Eldest grinned. “Aye. We fished Princess Halley and Captain Tern out too.”
“They all are all right?”
Eldest sobered. “We sent Jenn home with my aunts. He's chilled to the bone, addled, and took in lots of water. He should be fine, with bed rest. Captain Tern has a broken leg, else she'd be here. Your sister—we had to all but sit on her to keep her back where things are safer. A hard thing to do with a royal princess.”
Ren laughed. “And how did you find me?”
“Oh, we just followed Kij.”
The Whistlers secured the Porters and then escorted Ren back to the river to wait for a hastily commandeered steamer to pick them up. Halley arrived with a guard of four Whistler cousins. Despite the six months and the night of hardship, Halley looked younger than Ren remembered, bruised but grinning. She had stained her red hair black, but the night in the river had washed much of it out, leaving only her roots dark.

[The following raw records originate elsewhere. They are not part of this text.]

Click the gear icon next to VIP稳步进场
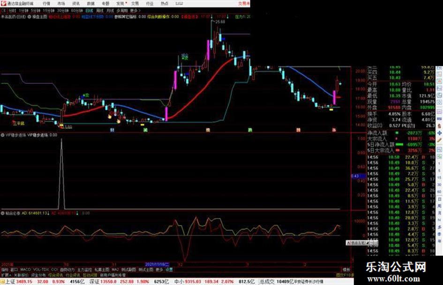This screenshot has height=285, width=443. (2, 135)
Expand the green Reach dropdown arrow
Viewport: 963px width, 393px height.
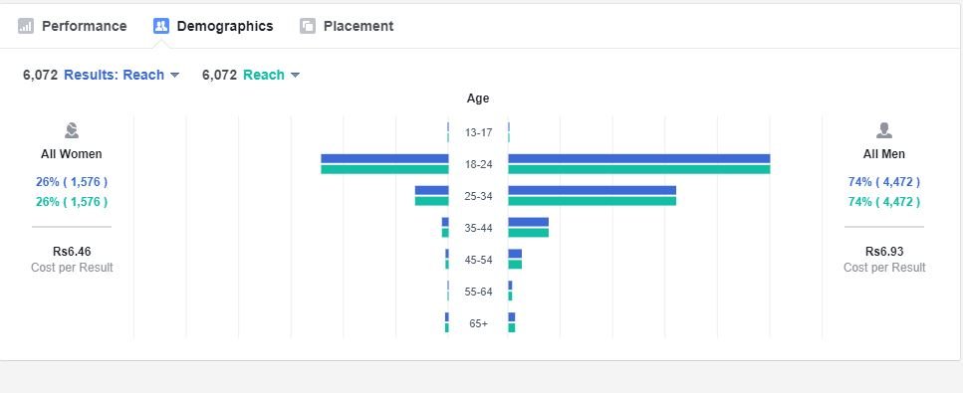pyautogui.click(x=295, y=75)
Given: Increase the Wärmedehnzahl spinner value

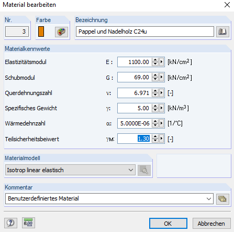Looking at the screenshot, I should pos(155,121).
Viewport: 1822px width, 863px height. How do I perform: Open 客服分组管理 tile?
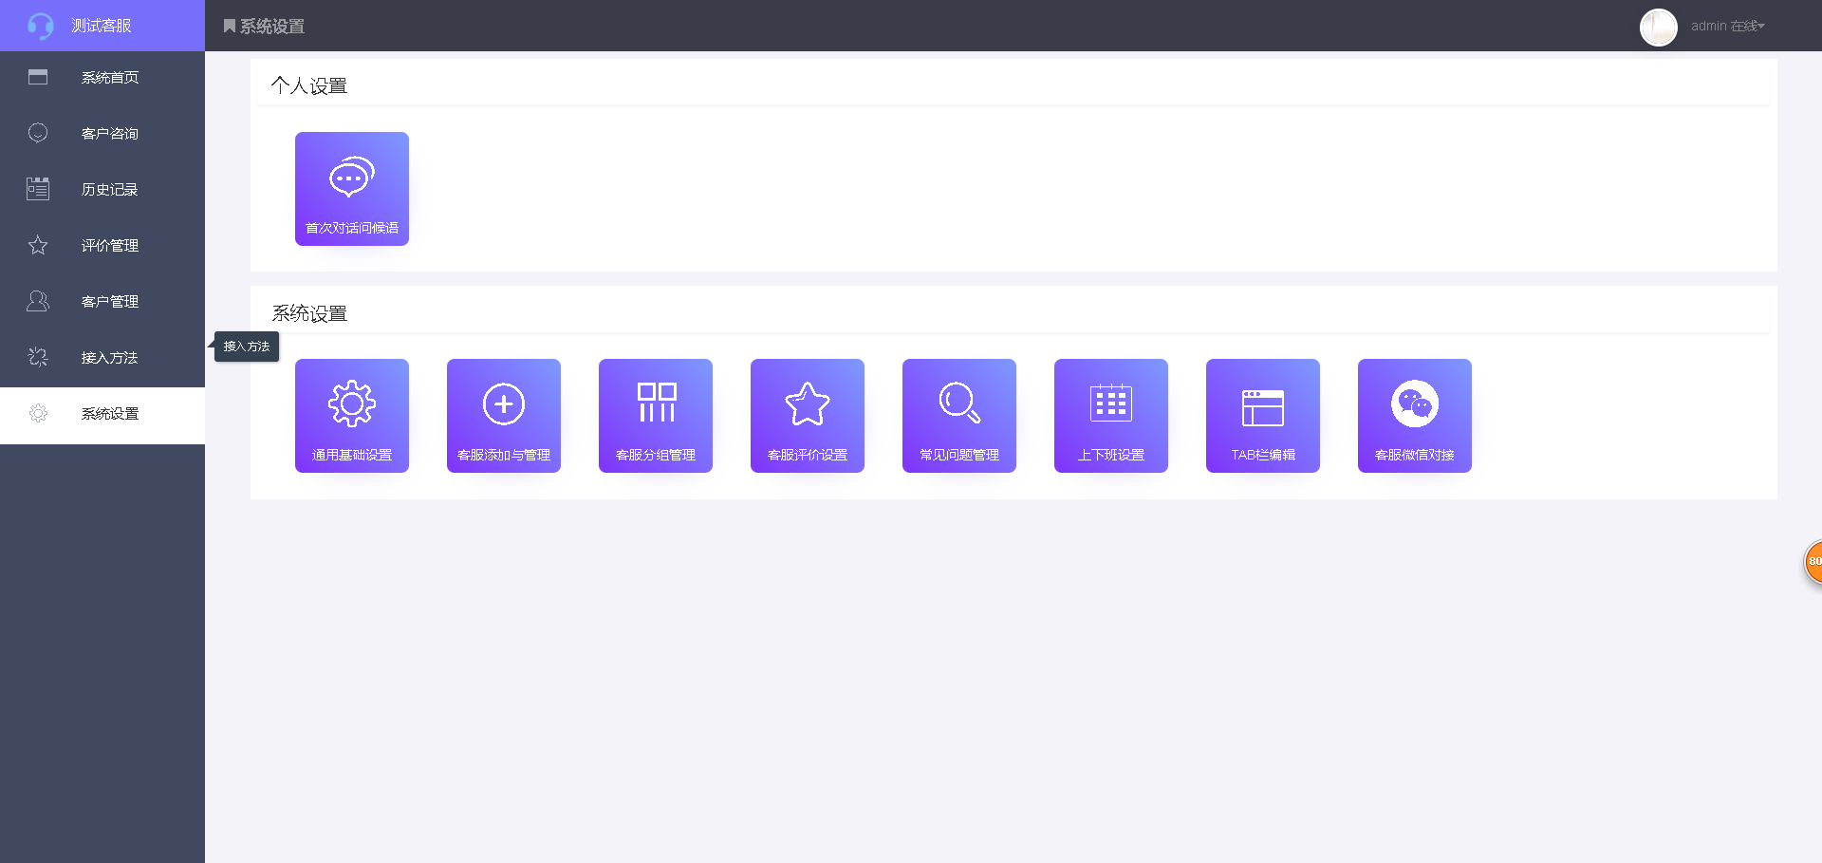click(x=656, y=416)
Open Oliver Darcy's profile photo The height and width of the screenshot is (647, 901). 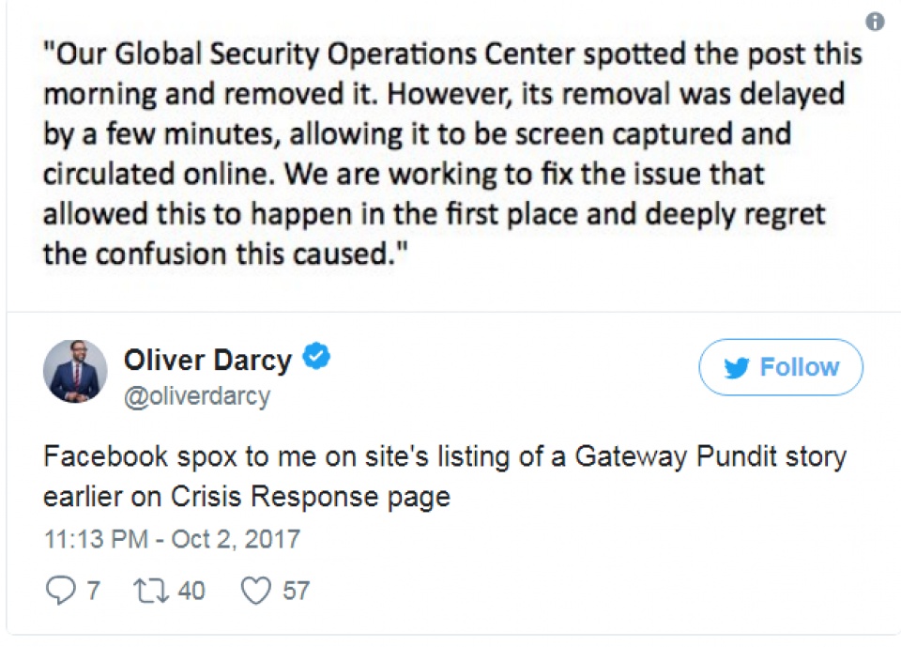tap(75, 371)
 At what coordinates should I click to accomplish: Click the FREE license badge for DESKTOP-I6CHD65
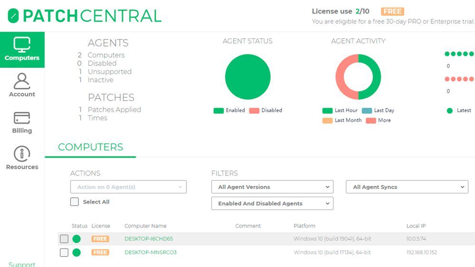[x=100, y=239]
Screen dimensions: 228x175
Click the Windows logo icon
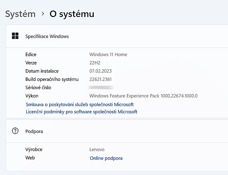(15, 36)
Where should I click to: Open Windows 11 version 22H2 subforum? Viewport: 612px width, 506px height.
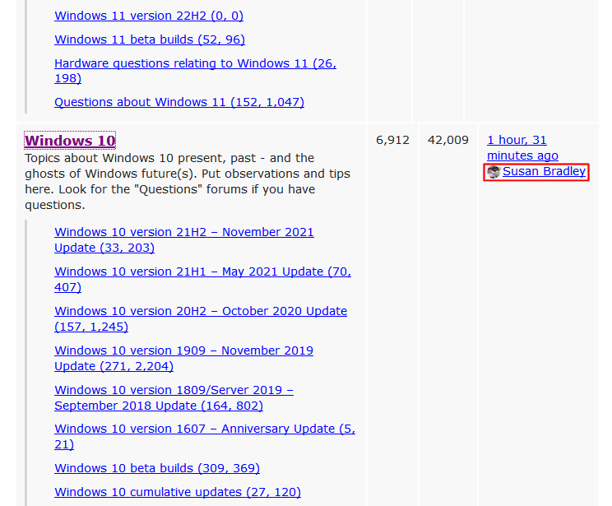148,16
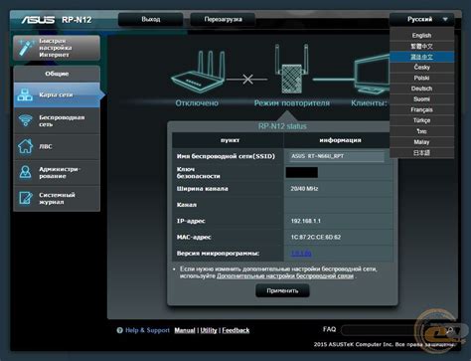Image resolution: width=471 pixels, height=361 pixels.
Task: Click the repeater device illustration
Action: (292, 69)
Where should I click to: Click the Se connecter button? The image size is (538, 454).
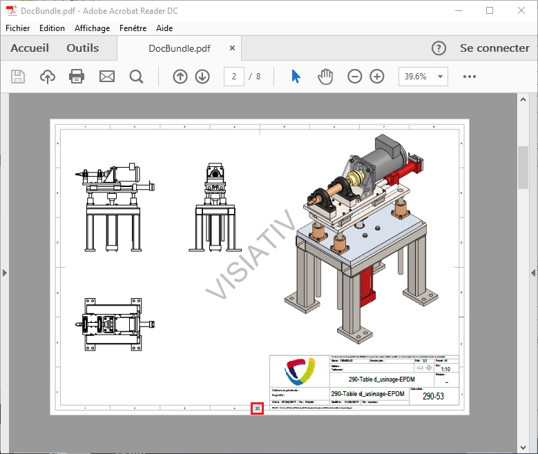494,48
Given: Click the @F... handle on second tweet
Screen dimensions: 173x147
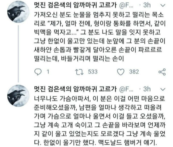Looking at the screenshot, I should click(x=126, y=89).
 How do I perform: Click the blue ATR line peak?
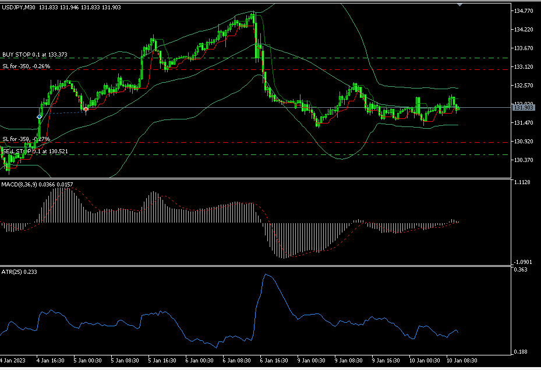coord(266,274)
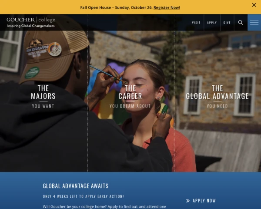Select Apply in top navigation
This screenshot has width=261, height=209.
pos(212,23)
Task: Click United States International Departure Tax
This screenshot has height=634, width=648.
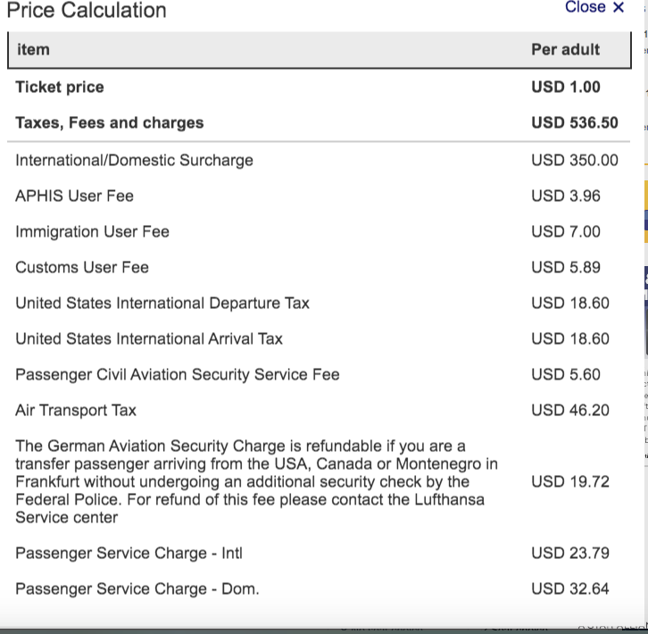Action: [x=162, y=303]
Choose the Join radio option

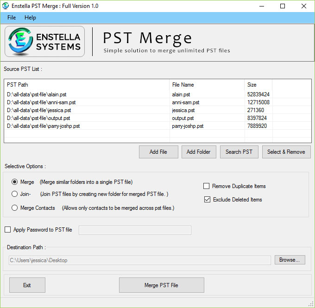15,194
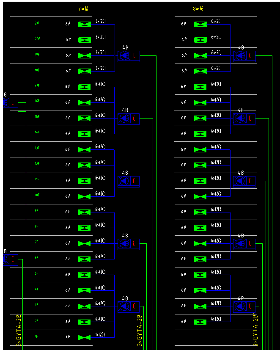The width and height of the screenshot is (280, 350).
Task: Select the 1P text on floor 1F
Action: tap(68, 337)
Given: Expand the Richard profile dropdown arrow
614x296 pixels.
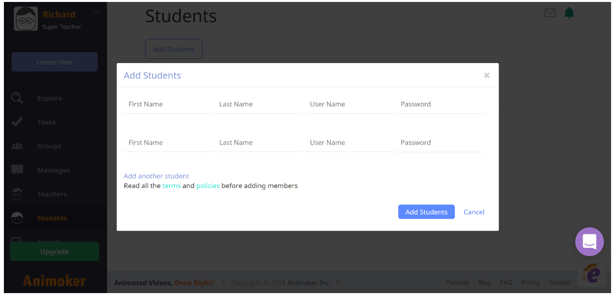Looking at the screenshot, I should 96,13.
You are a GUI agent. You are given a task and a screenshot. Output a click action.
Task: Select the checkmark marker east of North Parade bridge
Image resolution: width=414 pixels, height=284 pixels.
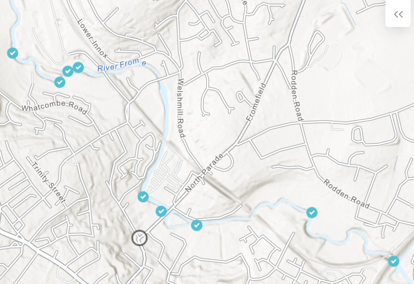[x=197, y=225]
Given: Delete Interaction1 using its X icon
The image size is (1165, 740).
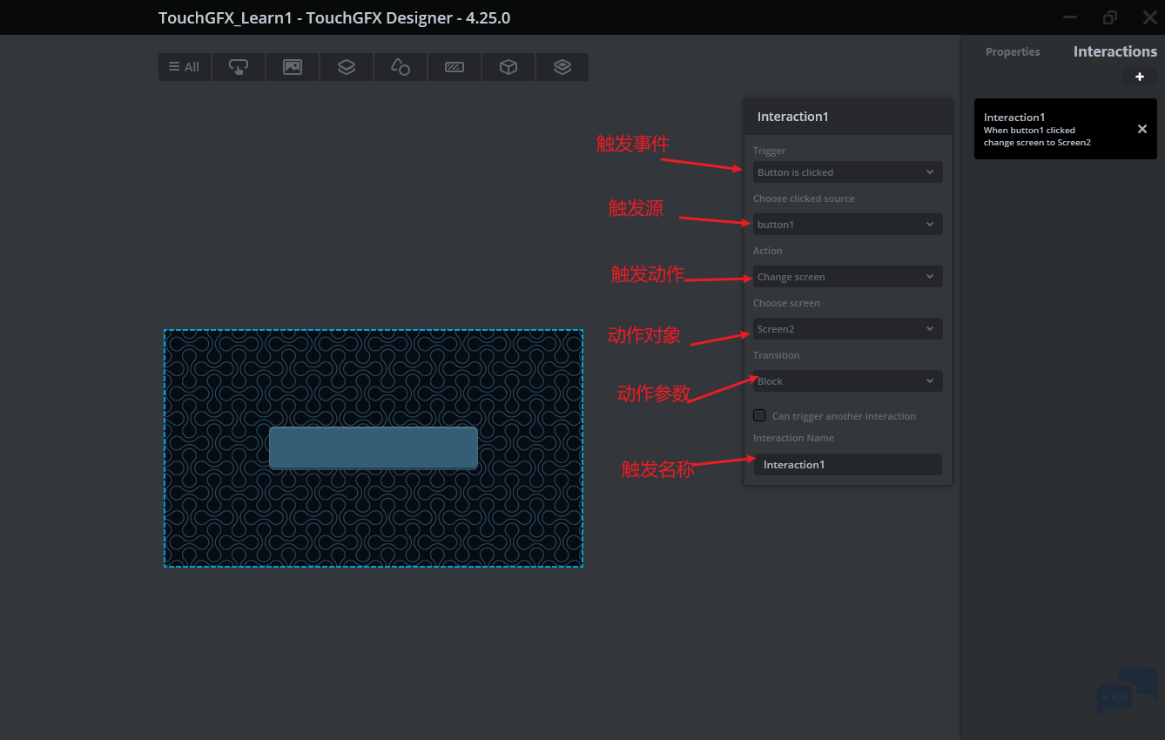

Ren hugged her hard, glad to finally see her alive and well. Releasing her younger sister, Ren swatted her on the shoulder. “Don't ever do that again!”
“What, go over Hera's Step? I won't, I promise! Once was enough!”
Ren blinked at the answer. This was the Halley she remembered from years ago, not the solemn woman who'd haunted the palace for the last six years and sto-len away eight months ago. “I meant disappearing. You're more important to me than petty revenge.”
“It wasn't just revenge, Ren. It was the fact that everyone kept looking to me to be the Eldest when I wasn't. Six years, and Barnes would still come to me five times out of ten. I thought if I disappeared for a while, people would look to you like they should.”
Ren felt a flare of anger at all the worry and trouble she had dealt with since Halley had vanished. “Don't you think, as Eldest, I should have decided how to handle it?”
It was Halley's turn to look startled, and then she grinned. “Well, I don't think eight months ago you would have thought it was your due.”
Perhaps.
By unspoken agreement, they turned away from their escort and walked along the river.
“I've been worried sick about you,” Ren said. “You could have written more often. My nightmares started back up after you vanished.”
“Ah! Sorry.” Halley stooped to pick up a handful of stones, then hurled one into the river, grunting. “I suspected someone close to us, even the Barneses. I wasn't thinking high enough. I didn't dare write.”
“They fooled us all.”
Halley flung another stone and, while watching it skip away, asked, “So, what do we do about Eldie?”
In all the confusion, Ren had forgotten about her niece. “What do you mean?”
“We can't let her live.” Halley flung another stone, but it sank on the first skip.
“What?” Ren felt like she'd been punched.
“Holy Mothers, Ren.” Halley picked up another handful of stones, avoiding her startled gaze. “We're going to execute her mothers and grandmothers. They killed our father, our sisters, and stole our husband. We can't let them walk away from this.”
“What the hell does that have to do with killing Eldie?”
“Face the truth, Ren. She's the incestuous fruit of the man who poisoned the prince consort and the woman who blew up half the royal princesses! Do you think any of even her most remote noble relations are going to take her? Do you think we're going to take her? You would ask our youngest to be raised with her? Her father murdered ours. Do you think our babies would be safe around her once she realized that we executed her mothers and grandmothers?”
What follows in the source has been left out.